A Pixel-Based Machine Learning Atmospheric Correction for PeruSAT-1 Imagery


3.2.2. Feedforward Neural Network Regression Approach

Hyperparameter tuning using Keras Tuner identified optimal ranges for the model architecture, as summarized in Table 1. Both linear (identity) and nonlinear activation functions (Leaky ReLU, Tanh, Swish, and Softmax) were tested, with nonlinear functions generally showing superior results. The tuning process defined 2–3 hidden layers as optimal, and while networks of this depth exceed simple neural networks, they do not fully align with the criteria for “deep learning” as commonly defined [50,51,52]. To maintain clarity, this study refers to the explored architectures as Feedforward Neural Networks (FFNNs).
Regarding the selection of appropriate nonlinear activation functions, preliminary tests were conducted using 30% of the dataset to compare monotonic functions (Leaky ReLU and Tanh) with non-monotonic functions (Softmax and Swish) under a ceteris paribus condition. These tests revealed that Softmax exhibited the poorest performance, with significantly higher loss and MAE values, confirming its unsuitability for regression tasks (Figure 8). Consequently, Softmax was excluded from subsequent evaluations. The remaining functions—Swish, Leaky ReLU, and Tanh—were subsequently assessed using 50% of the dataset to identify their optimal configurations.
Figure 9 presents the top 10 configurations obtained for the three selected activation functions. Swish achieved slightly better MAE and loss values with its top configuration consisting of 64 neurons, 2 hidden layers, and batch sizes of 128 or 256. However, it exhibited significant variability in loss across configurations, with only its best setup demonstrating stability in MAE. The remaining configurations were notably less stable, which limited its overall reliability.

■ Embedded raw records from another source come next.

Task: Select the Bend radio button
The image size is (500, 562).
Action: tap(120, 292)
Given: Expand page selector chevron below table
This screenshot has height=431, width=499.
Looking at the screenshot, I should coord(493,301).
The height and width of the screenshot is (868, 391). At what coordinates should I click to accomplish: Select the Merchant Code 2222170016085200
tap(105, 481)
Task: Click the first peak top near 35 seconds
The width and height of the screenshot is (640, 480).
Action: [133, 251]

Leaky ReLU ranked second in MAE performance but outperformed Swish in stability. Its top three configurations delivered consistently strong and stable results for both MAE and loss, demonstrating reliability across metrics and surpassing Swish in overall robustness. Tanh ranked third, achieving competitive MAE values but showing higher loss variability compared to Leaky ReLU, which limited its applicability in scenarios requiring consistent performance.

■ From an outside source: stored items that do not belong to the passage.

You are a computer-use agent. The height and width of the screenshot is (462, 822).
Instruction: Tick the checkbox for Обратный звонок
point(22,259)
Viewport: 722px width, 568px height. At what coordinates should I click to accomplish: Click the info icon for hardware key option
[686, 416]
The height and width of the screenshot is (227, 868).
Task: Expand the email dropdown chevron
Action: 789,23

Based on this ranking, the best configurations for each activation function (highlighted in bold and marked with asterisks in Figure 9) were selected to train the FFNN models on the complete dataset. Each configuration label includes the activation function name, along with the numeric values for initial neurons, hidden layers, and batch size (e.g., Swish-64-2-128).
Table A2 presents the validation results for each activation function, elucidating their distinct performance characteristics. Swish achieved R2 values exceeding 0.90 in the majority of samples, albeit exhibiting slightly diminished performance in the red and blue bands, particularly in sample 20200718150152_B. This suggests a heightened sensitivity to specific bands in complex scenarios. Leaky ReLU exhibited balanced and reliable performance across all bands and samples, ensuring stable predictions under diverse conditions. Tanh generally attained the highest R2 values but exhibited moderate variability in performance, notably in the blue band, which may limit its applicability in contexts demanding consistency across all bands.
Visually, as depicted in Figure 10, all models yielded satisfactory predictions, albeit exhibiting discernible variations in color representation. As elucidated in Section 3.2.1, the images underwent normalization to the 99th percentile of their respective TOA. The observable variations encompass color saturation: Tanh imparts a reddish hue, particularly evident in sample 20210617153211_B and certain sandy regions of sample 20230511154917_H. Although less pronounced, this effect is also discernible with Swish. Leaky ReLU exhibits diminished green color accuracy in the Amazon region (sample 20200718150152_B), likely attributable to the shadow-induced roughness in this sample, as previously discussed. Notably, it circumvents the saturation issues observed with the other activation functions, providing more consistent color representation despite its limitations in specific scenarios.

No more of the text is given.